The third edition of animation film festival Beirut Animated ends today

Events and Festivals, Lebanon

Arab animated films resist despite a lack of resources

The third edition of animation film festival Beirut Animated, which began June 14, ends today. Within its international selection, a session was dedicated to screening animated short films from the Arab world. Here is an overview.

The conclusion is clear. Professionals repeatedly said it during a conference on animated films in the Arab world. Animation lacks resources.

"In Lebanon, there is experimentation, but no real production," stated the organisers of Beirut Animated, Rabih El Khoury and Sara Maali. "Unfortunately, there is no school that has a programme dedicated solely to animation, although many universities offer courses related in one way or another with it. The resources are very limited. Animators work alone on their respective projects and support themselves. And the situation in the rest of the Arab world is not better than in Lebanon."

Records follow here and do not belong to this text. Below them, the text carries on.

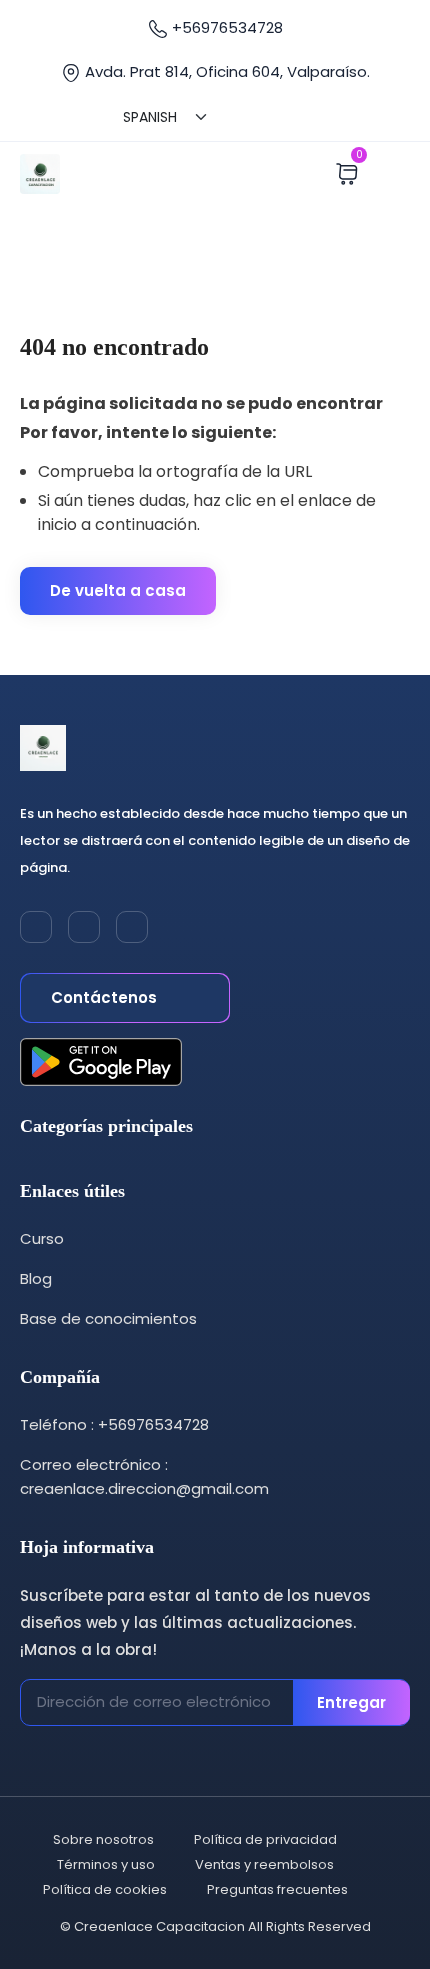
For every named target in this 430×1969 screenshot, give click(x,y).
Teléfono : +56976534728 (114, 1424)
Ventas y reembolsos (264, 1864)
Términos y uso (106, 1864)
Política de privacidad (265, 1839)
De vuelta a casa (118, 590)
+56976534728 (225, 27)
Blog (36, 1278)
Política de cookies (105, 1889)
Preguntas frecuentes (277, 1889)
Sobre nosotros (103, 1839)
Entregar (351, 1702)
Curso (42, 1238)
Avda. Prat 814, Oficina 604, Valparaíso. (225, 71)
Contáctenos (106, 997)
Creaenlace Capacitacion (159, 1926)
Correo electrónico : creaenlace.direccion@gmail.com (144, 1476)
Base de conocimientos (108, 1318)
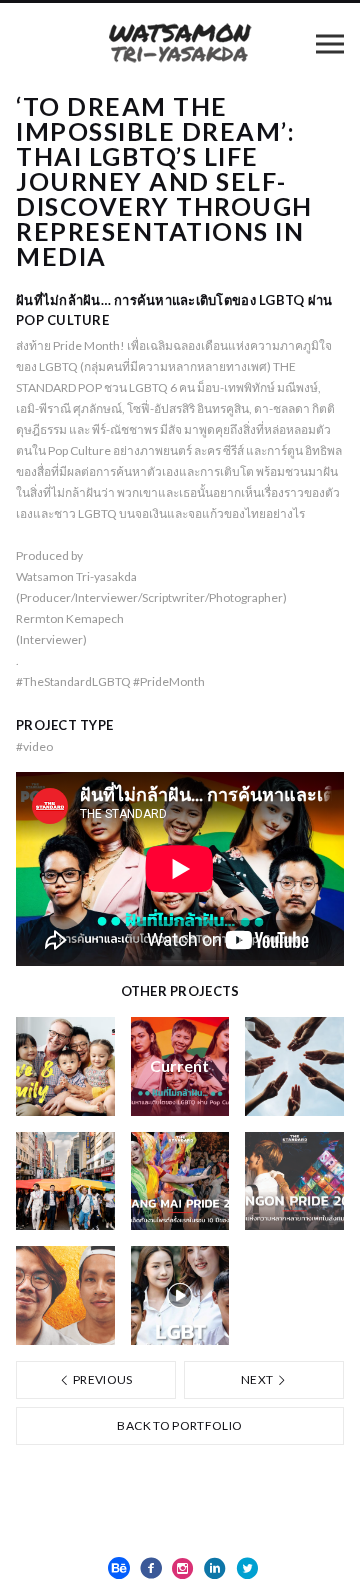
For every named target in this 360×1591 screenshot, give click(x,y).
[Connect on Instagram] (183, 1568)
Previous (102, 1379)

The Arab animated films screened at the event were made of very low budgets, but required time. The techniques used varied. There was compositing, motion graphics, stop motion, traditional drawing, and film.

Their animators had countered limited resources with ideas to innovate. Their themes were universal, personal or political, but often pessimistic. Even the humour was either dark or cynical, as in short plasticine filmThis Is Not a Video Game or even in Hiffili-berber Wedding, both from Tunisia.

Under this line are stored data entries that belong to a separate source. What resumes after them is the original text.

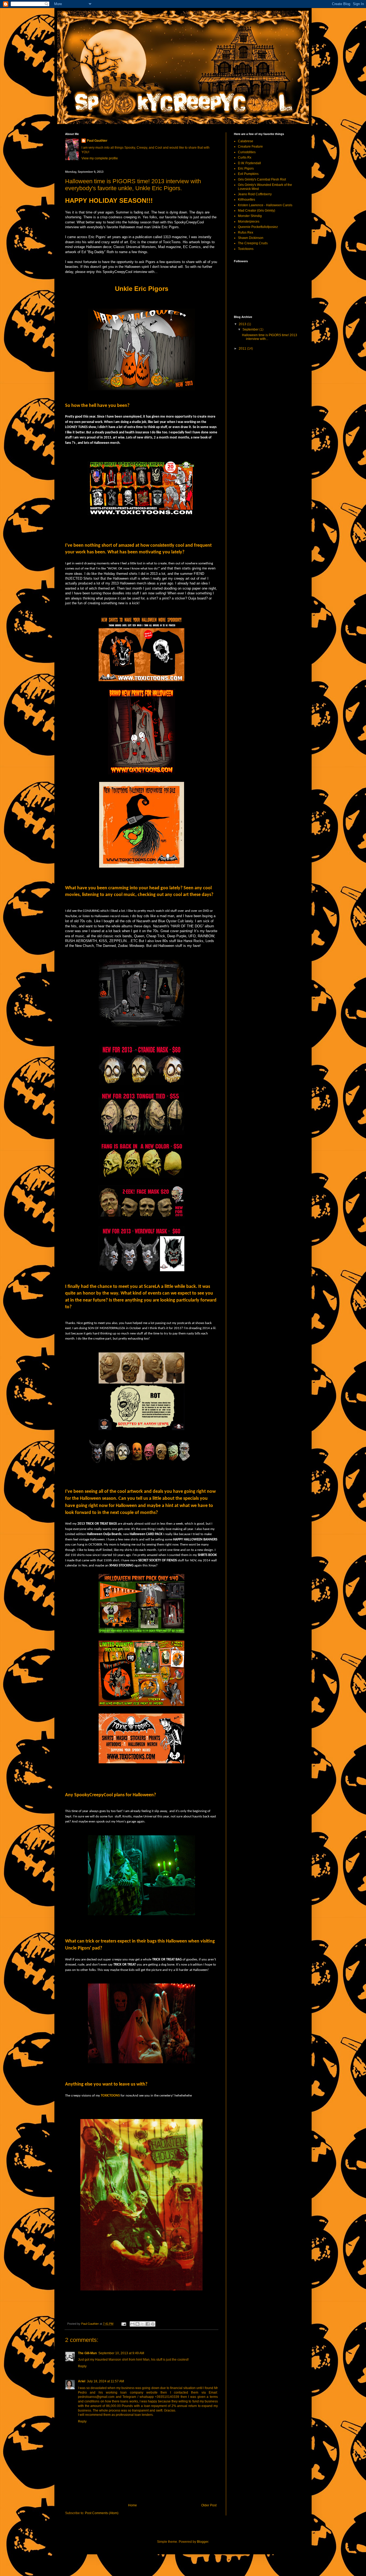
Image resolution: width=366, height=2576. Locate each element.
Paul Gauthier (97, 141)
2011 (243, 348)
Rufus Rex (245, 232)
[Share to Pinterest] (152, 2324)
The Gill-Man (87, 2353)
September (250, 329)
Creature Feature (250, 146)
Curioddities (247, 152)
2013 (243, 324)
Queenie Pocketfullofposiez (258, 227)
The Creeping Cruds (253, 243)
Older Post (208, 2505)
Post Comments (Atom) (101, 2513)
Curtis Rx (244, 157)
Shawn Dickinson (250, 238)
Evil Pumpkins (248, 174)
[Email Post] (123, 2323)
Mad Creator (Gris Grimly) (256, 210)
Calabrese (245, 141)
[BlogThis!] (137, 2324)
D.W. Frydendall (249, 163)
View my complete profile (99, 158)
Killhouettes (246, 199)
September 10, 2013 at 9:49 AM (121, 2353)
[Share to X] (142, 2324)
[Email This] (132, 2324)
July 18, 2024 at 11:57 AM (105, 2381)
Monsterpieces (248, 221)
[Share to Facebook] (147, 2324)
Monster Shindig (250, 216)
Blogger (202, 2542)
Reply (82, 2366)
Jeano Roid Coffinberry (255, 194)
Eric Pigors (246, 168)
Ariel (81, 2381)
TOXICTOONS (110, 2095)
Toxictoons (245, 249)
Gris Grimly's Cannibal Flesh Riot (262, 179)
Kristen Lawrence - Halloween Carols (265, 205)
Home (132, 2505)
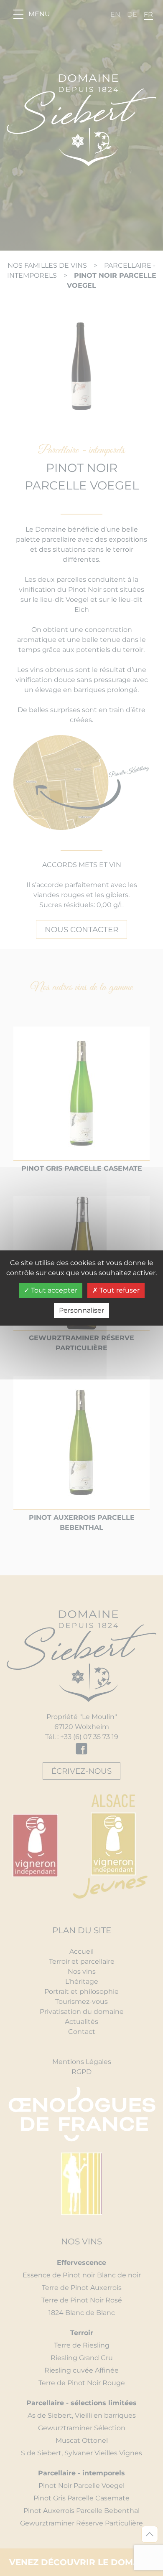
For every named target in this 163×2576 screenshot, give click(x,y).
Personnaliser (81, 1310)
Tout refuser (119, 1290)
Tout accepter (53, 1290)
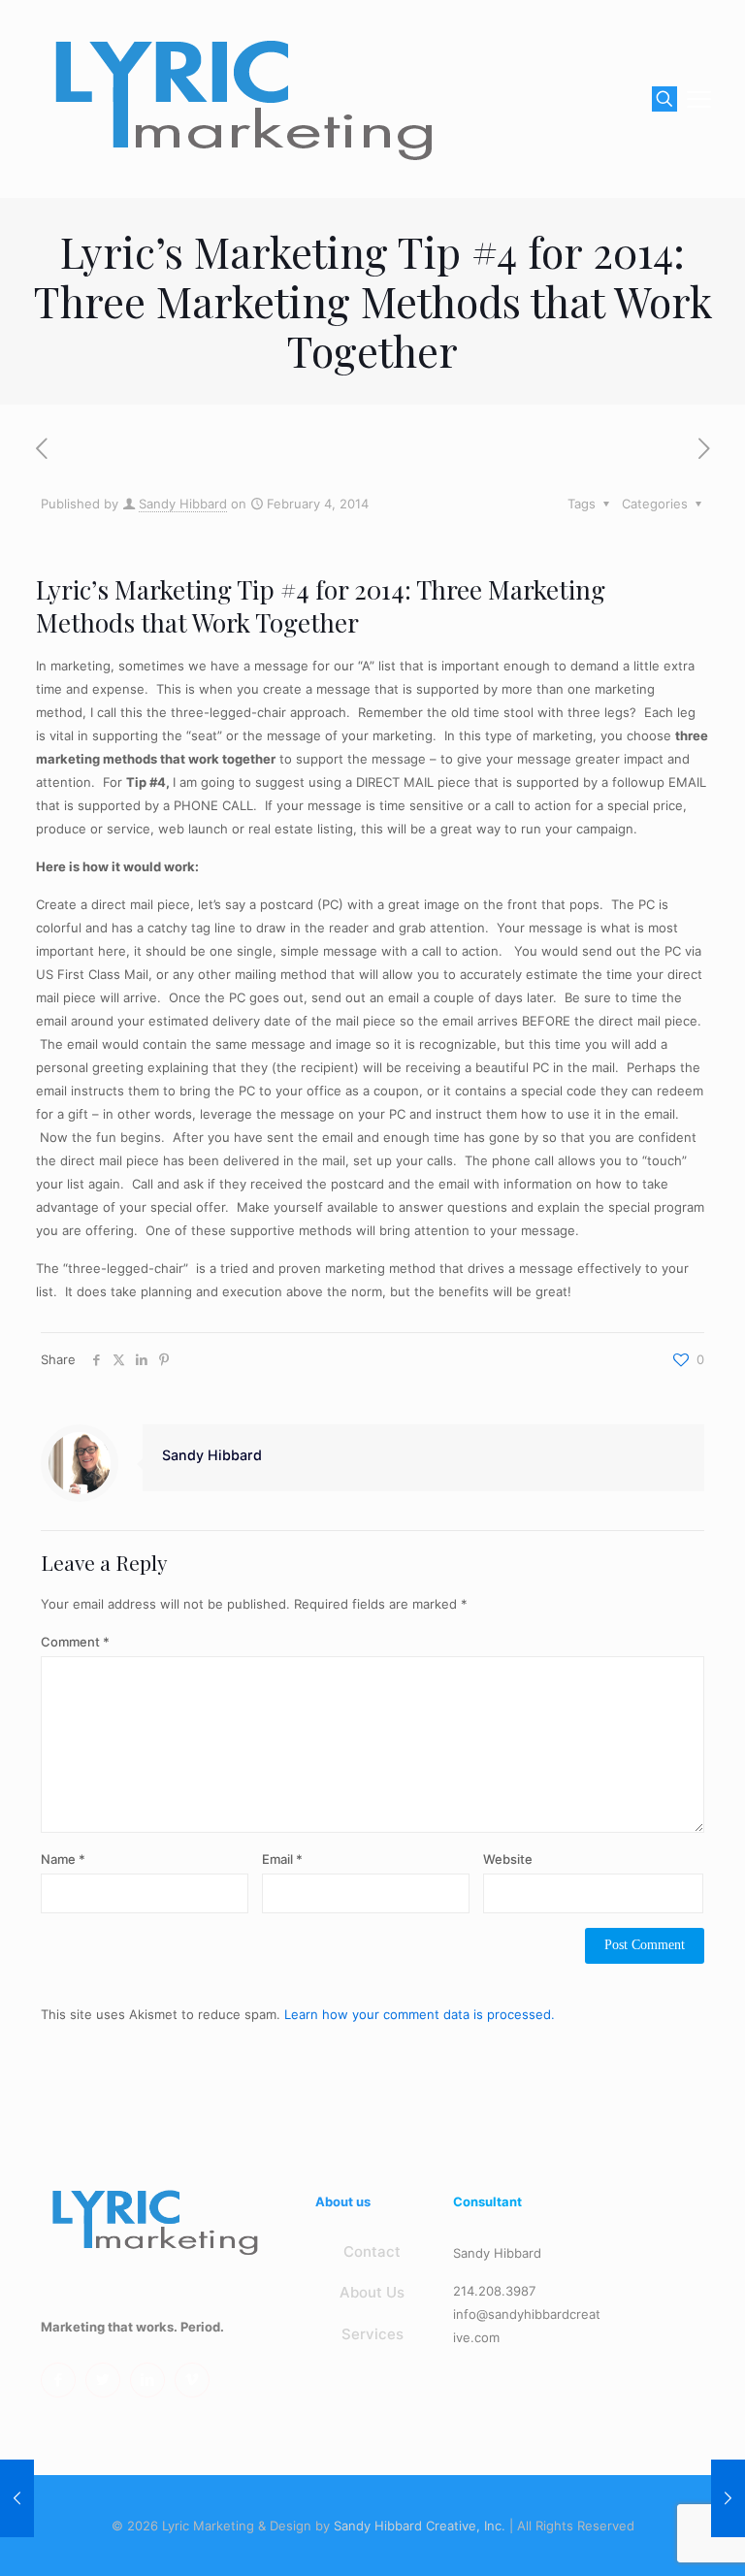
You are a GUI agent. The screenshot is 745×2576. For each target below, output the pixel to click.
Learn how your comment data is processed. (419, 2014)
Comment (75, 1641)
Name (63, 1859)
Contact (372, 2251)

Also highly acclaimed was Syrian animator Jalal Maghout's Canvas on Mixed Media, a short film that plunges us into the horror of war. Maghout was one of the three winners of Euromed Audiovisual's short film contest MADE IN MED earlier this year, and as such had the opportunity to promote Canvas on Mixed Media at the Cannes Film Festival's Short Film Corner.

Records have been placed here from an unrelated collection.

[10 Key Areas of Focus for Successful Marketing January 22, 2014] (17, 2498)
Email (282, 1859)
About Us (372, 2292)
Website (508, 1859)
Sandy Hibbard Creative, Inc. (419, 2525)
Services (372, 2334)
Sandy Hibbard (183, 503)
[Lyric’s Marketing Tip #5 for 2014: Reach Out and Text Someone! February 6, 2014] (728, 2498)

But other animated films were also inspired by current events, such as Marayet (Tunisia) and Tour de Burj el Murr (Lebanon).

Whether revolution, war, song and Arabic calligraphy, a majority of the short films screened were marked by a strong sense of identity. This is perhaps to be expected as many of these animators studied abroad in Europe or North America, as such training is almost non-existent in their countries of origin.

The event's organisers added that, beyond schools, employment opportunities were also needed for new graduates and independent authors. In Lebanon, for example, animators must go through commercial and advertising studios to be able to work on projects close to their hearts.

Professionals also pointed out the importance of media literacy from a young age. By educating its youth and counting on the perseverance of its animators, the Arab world could perhaps one day see the creation of feature-length animation films.